Episode 57 Perjodohan Membawa Bahagia
Setelah berucap kata-kata itu, Sintya beranjak meninggalkan kamar Brian. Brian hanya bisa menggelengkan kepalanya tanpa tak mengerti dengan sikap Sintya.
“Gila. Dia benar-benar sudah gila.” Brian berucap dengan kesal.
“Tuan muda, apa yang harus kita lakukan sekarang?” tanya Johan cemas.
“Kenapa kamu tanya aku? Bukankah barusan kamu minta aku setuju untuk menikah dengan Sintya.”
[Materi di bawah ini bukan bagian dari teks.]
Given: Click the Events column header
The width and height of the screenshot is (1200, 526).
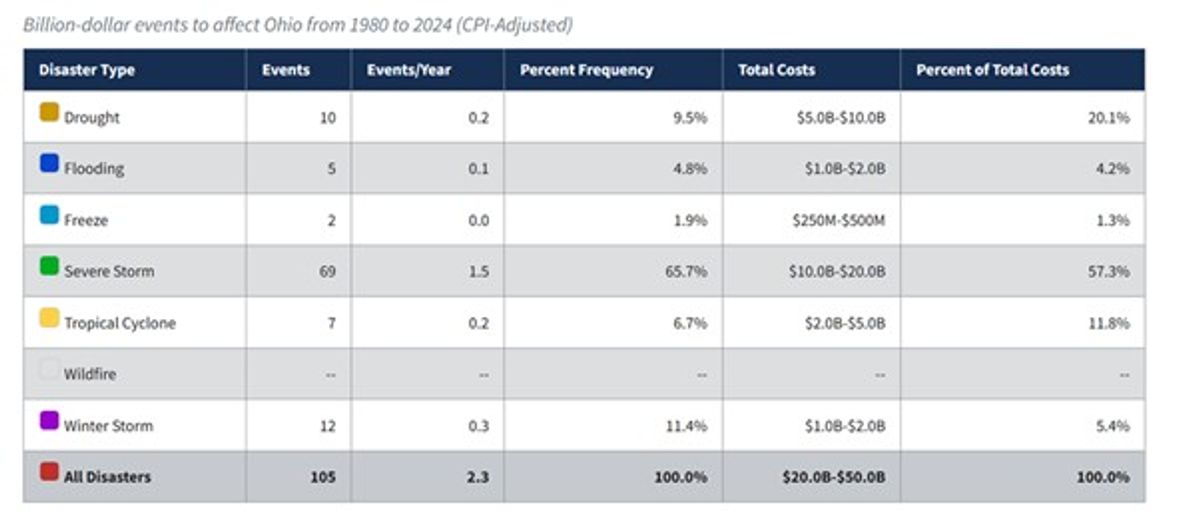Looking at the screenshot, I should click(286, 70).
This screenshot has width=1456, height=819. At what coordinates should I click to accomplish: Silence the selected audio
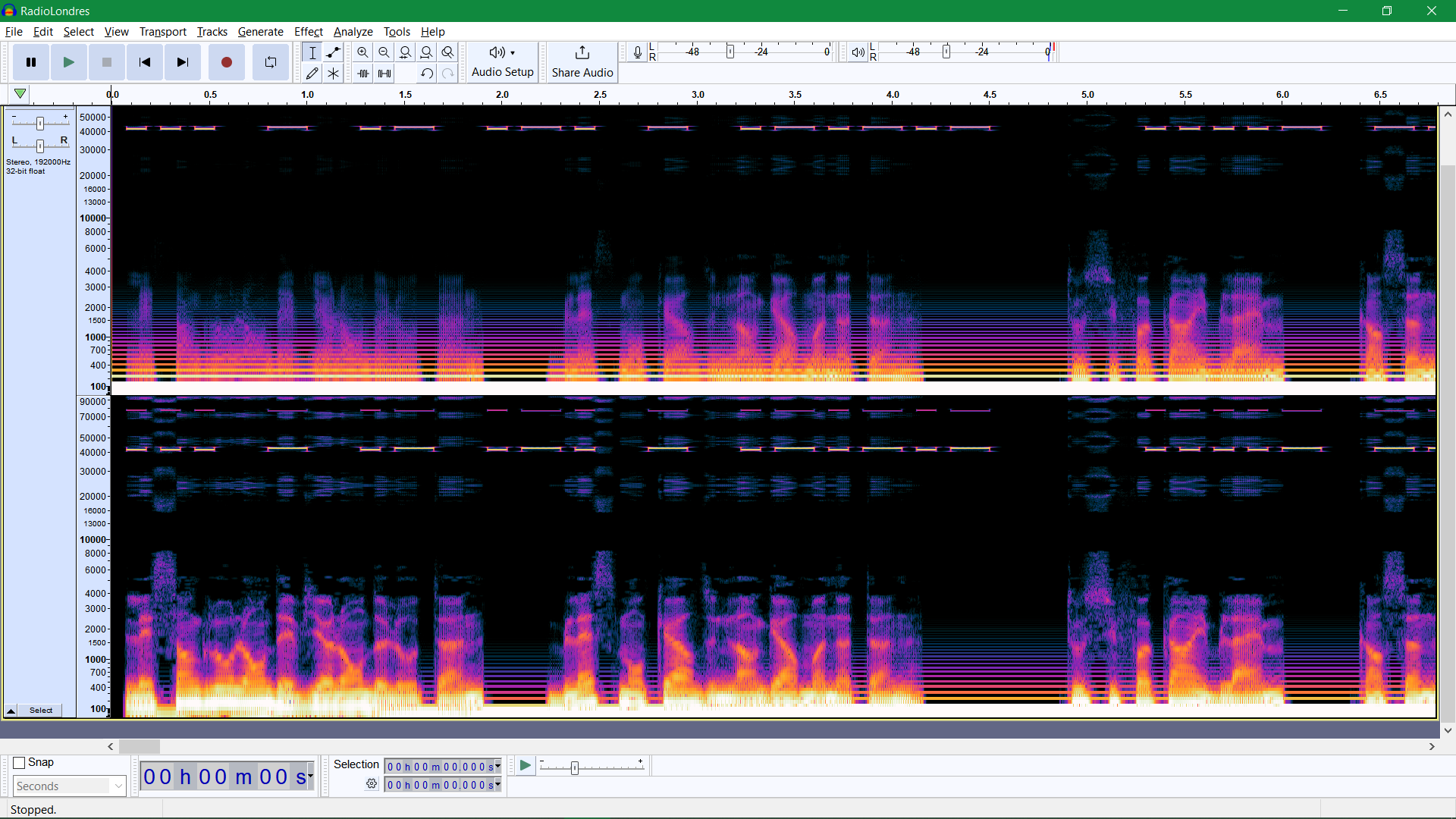pyautogui.click(x=384, y=74)
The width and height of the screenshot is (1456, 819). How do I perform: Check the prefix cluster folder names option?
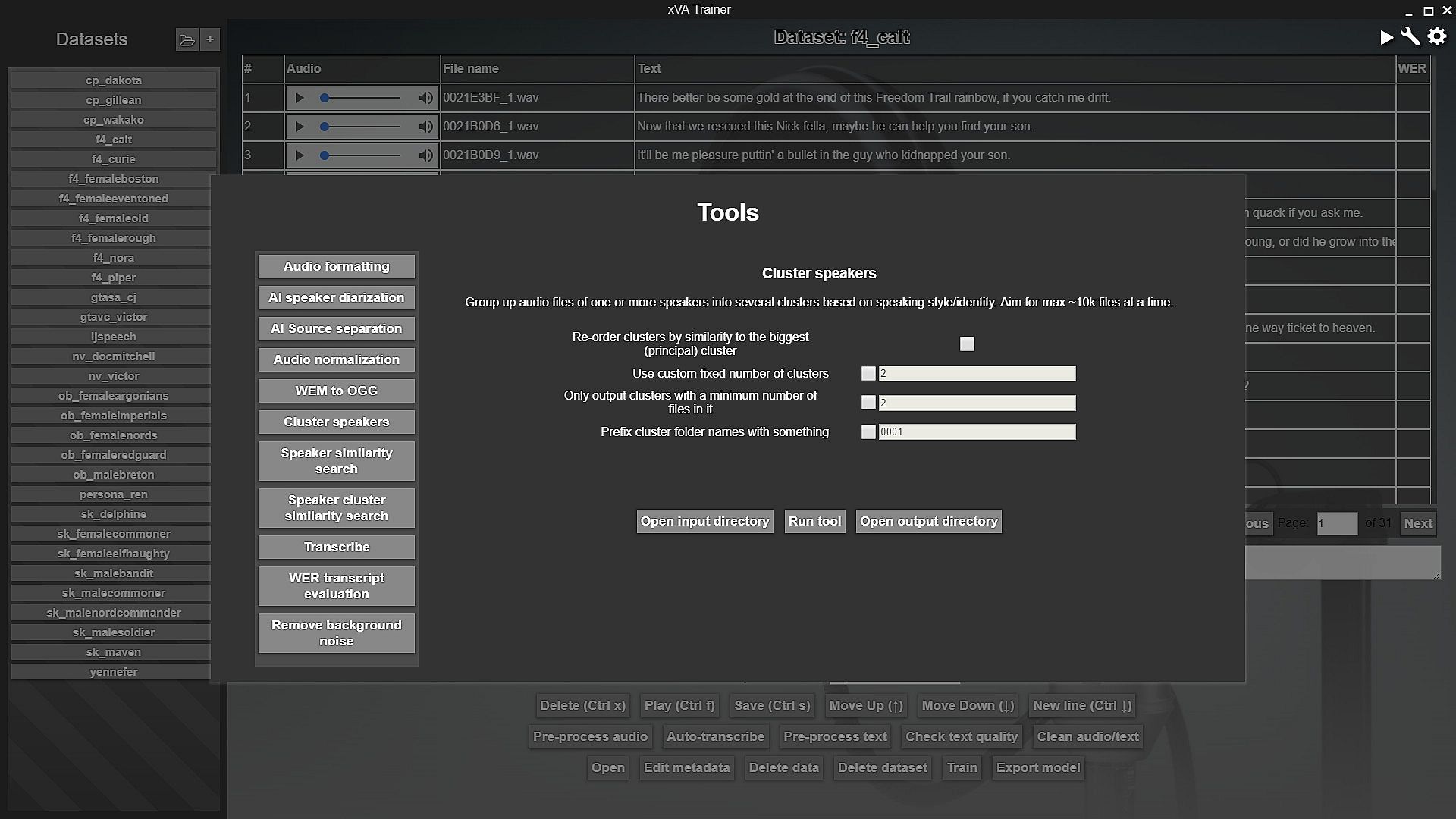point(868,432)
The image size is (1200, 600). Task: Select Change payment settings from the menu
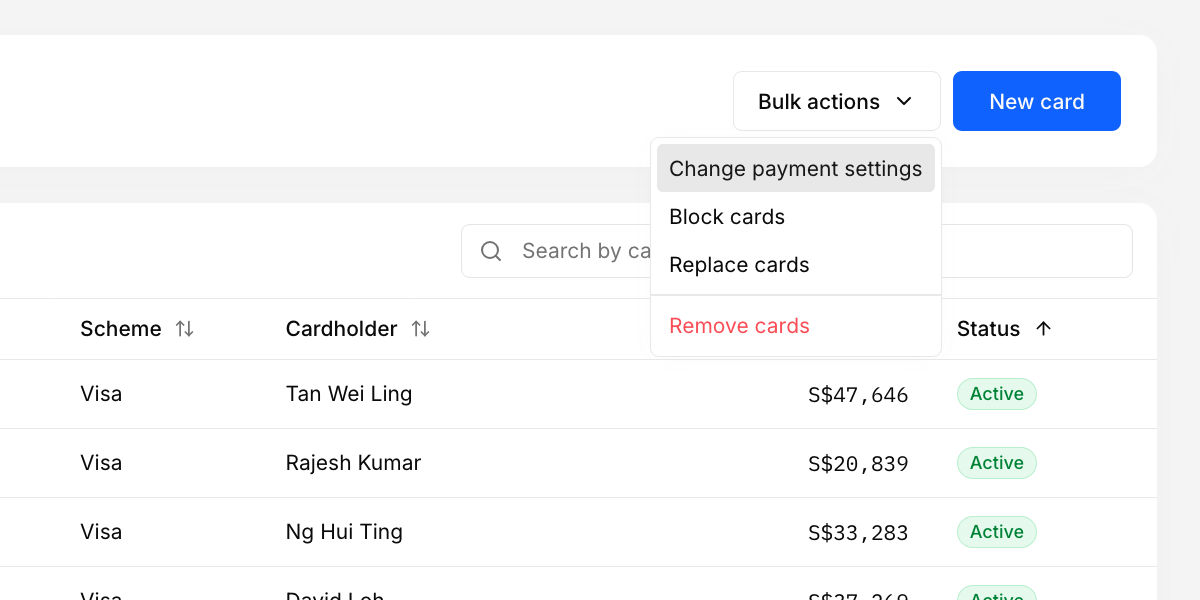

“Ya Tuhan … perasaan, aku tidak berkata demikian. Makanya, jangan potong perkataan orang jika masih belum selesai.”
"Semakin lama, kamu semakin mirip bos ya Jo. Sedangkan aku, sepertinya bukan bos kamu lagi. Haruskah aku ingatkan hal itu … "
“Tidak-tidak. Aku hanya bercanda. Maafkan aku tuan muda. Aku hanya bercanda.” Johan berucap dengan nada takut.
“Tuan muda.”
“Perketat penjagaan vila ini, Johan. Awasi setiap gerak gerik Sintya. Jangan sampai kecolongan dan jangan sampai dia berbuat macam-macam. Aku tidak ingin terjadi kesalahan lagi.”
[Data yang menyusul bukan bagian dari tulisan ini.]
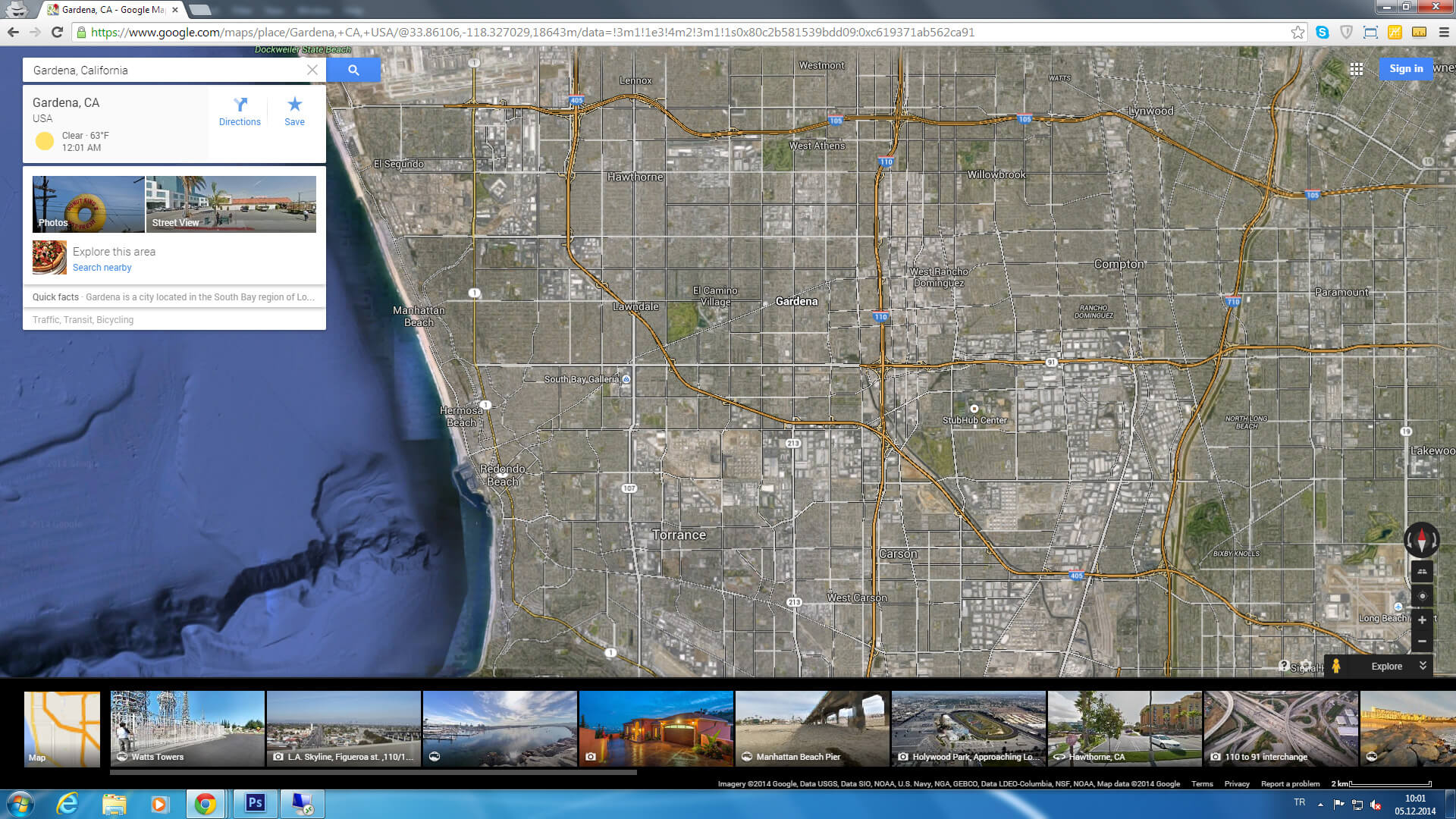This screenshot has width=1456, height=819.
Task: Open Chrome's hamburger menu
Action: point(1444,32)
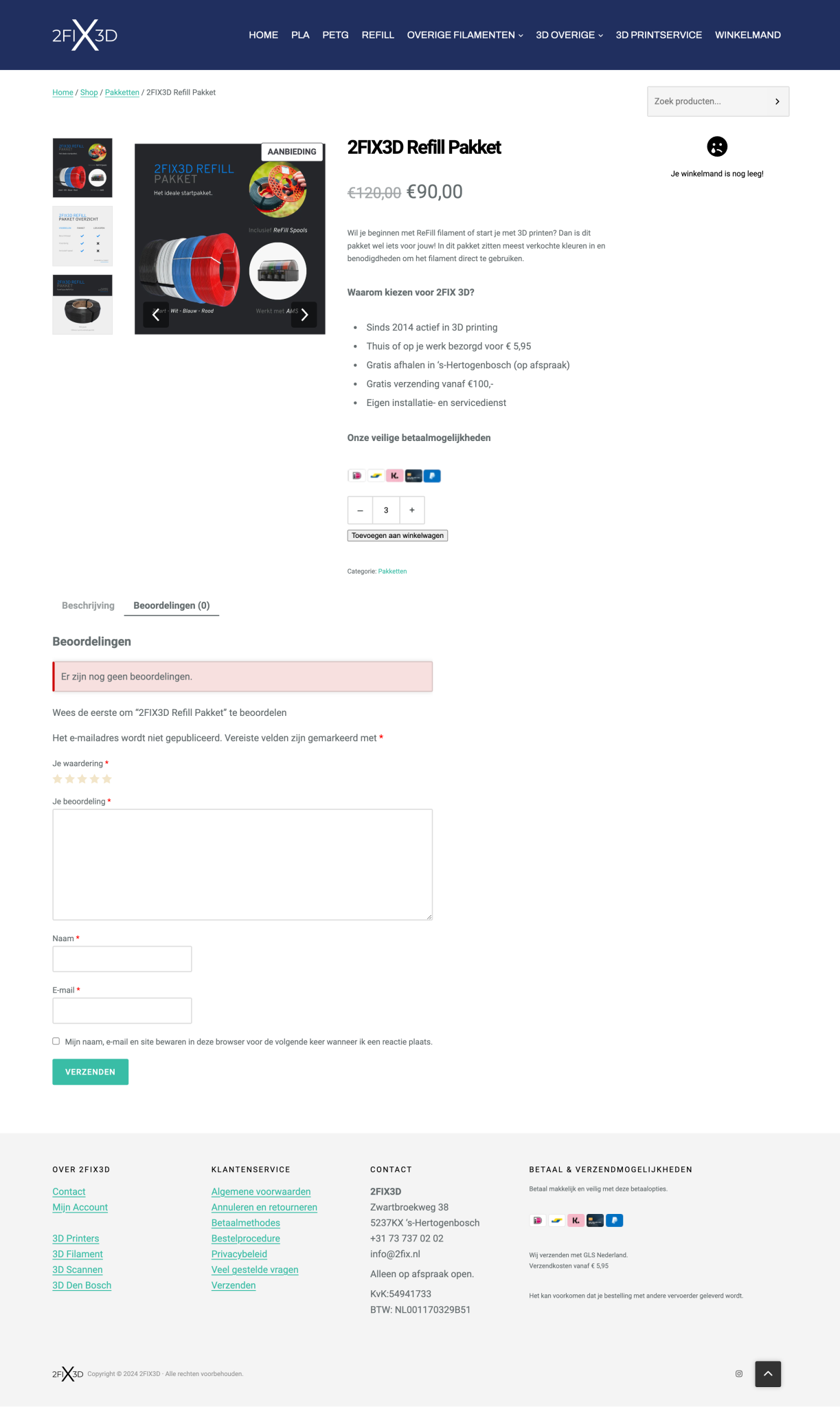This screenshot has width=840, height=1407.
Task: Click the back-to-top arrow button
Action: [768, 1374]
Seakan memahami apa maksud dari kata-kata yang Brian ucapkan, Johan langsung mengangguk. “Baik tuan muda, saya akan melaksanakan sesuai perintah dari tuan muda.”
“Oh ya, jangan lupa tambah penjagaan untuk Kania. Aku tidak ingin dia kenapa-napa. Dan juga, kirim orang untuk mengawasi keluarga Hermansyah. Awasi setiap gerak-gerik keluarga itu. Lapor padaku jika terdapat sedikit saja kejanggalan dari keluarga Hermansyah itu.”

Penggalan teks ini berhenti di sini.